_Assigned task_:
Everything from the first line of the records to the line containing "December 2022 (73, 1432)", inclusive, is to be extracted exactly, and nothing more.

_Records provided_:
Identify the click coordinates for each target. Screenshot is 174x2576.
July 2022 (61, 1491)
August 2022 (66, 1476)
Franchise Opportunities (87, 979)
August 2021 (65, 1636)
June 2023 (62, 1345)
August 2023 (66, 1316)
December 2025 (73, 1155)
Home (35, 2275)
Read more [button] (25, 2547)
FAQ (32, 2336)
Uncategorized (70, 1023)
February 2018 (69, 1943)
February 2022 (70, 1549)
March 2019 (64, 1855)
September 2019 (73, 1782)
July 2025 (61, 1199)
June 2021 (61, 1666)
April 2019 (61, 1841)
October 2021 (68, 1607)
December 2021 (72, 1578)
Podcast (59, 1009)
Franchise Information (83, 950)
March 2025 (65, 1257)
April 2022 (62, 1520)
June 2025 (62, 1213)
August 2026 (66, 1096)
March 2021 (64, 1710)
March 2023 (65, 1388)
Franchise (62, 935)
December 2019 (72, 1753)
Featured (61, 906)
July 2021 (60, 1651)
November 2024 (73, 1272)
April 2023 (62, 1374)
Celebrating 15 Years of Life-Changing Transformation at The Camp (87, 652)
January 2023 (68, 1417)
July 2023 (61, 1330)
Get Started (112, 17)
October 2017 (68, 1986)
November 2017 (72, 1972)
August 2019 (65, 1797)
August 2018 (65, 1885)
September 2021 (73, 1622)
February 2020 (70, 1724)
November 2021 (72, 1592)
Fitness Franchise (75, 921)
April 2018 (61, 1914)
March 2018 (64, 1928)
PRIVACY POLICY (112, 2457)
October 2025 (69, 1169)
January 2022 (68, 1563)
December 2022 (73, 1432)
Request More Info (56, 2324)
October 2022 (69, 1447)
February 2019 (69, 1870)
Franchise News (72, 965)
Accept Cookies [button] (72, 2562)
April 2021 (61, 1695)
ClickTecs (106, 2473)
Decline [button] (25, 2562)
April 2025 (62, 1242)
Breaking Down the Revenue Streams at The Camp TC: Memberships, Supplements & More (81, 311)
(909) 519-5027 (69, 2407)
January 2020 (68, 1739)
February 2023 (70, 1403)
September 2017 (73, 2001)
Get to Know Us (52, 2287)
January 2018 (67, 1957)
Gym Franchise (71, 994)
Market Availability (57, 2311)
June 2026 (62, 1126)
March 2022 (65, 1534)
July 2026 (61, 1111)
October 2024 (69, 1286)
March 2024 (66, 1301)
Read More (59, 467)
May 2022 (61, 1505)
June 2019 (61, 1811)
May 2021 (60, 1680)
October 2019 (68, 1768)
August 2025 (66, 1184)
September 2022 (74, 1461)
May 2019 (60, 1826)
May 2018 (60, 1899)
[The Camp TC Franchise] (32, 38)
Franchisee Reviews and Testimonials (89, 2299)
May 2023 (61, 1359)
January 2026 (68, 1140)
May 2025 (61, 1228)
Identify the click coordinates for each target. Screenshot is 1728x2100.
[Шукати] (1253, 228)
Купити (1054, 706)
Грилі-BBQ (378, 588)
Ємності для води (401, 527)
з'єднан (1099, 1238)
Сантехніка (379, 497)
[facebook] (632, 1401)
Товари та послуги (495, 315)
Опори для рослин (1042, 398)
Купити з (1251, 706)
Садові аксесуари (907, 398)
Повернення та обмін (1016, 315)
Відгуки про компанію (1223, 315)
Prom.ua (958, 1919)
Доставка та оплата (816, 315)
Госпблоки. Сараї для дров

_Exercise result_:
Identify the click coordinates for each target. Screenshot is 174x2576.
July 2022 (61, 1491)
August 2022 (66, 1476)
Franchise Opportunities (87, 979)
August 2021 (65, 1636)
June 2023 (62, 1345)
August 2023 (66, 1316)
December 2025 (73, 1155)
Home (35, 2275)
Read more [button] (25, 2547)
FAQ (32, 2336)
Uncategorized (70, 1023)
February 2018 (69, 1943)
February 2022 (70, 1549)
March 2019 (64, 1855)
September 2019 (73, 1782)
July 2025 (61, 1199)
June 2021 (61, 1666)
April 2019 (61, 1841)
October 2021 (68, 1607)
December 2021 (72, 1578)
Podcast (59, 1009)
Franchise Information (83, 950)
March 2025 (65, 1257)
April 2022 (62, 1520)
June 2025 (62, 1213)
August 2026 (66, 1096)
March 2021 (64, 1710)
March 2023 (65, 1388)
Franchise (62, 935)
December 2019 (72, 1753)
Featured (61, 906)
July 2021 (60, 1651)
November 2024 (73, 1272)
April 2023 (62, 1374)
Celebrating 15 Years of Life-Changing Transformation at The Camp (87, 652)
January 2023 (68, 1417)
July 2023 (61, 1330)
Get Started (112, 17)
October 2017 (68, 1986)
November 2017 (72, 1972)
August 2019 (65, 1797)
August 2018 (65, 1885)
September 2021 (73, 1622)
February 2020 (70, 1724)
November 2021 (72, 1592)
Fitness Franchise (75, 921)
April 2018 (61, 1914)
March 2018 (64, 1928)
PRIVACY POLICY (112, 2457)
October 2025 (69, 1169)
January 2022 (68, 1563)
December 2022 (73, 1432)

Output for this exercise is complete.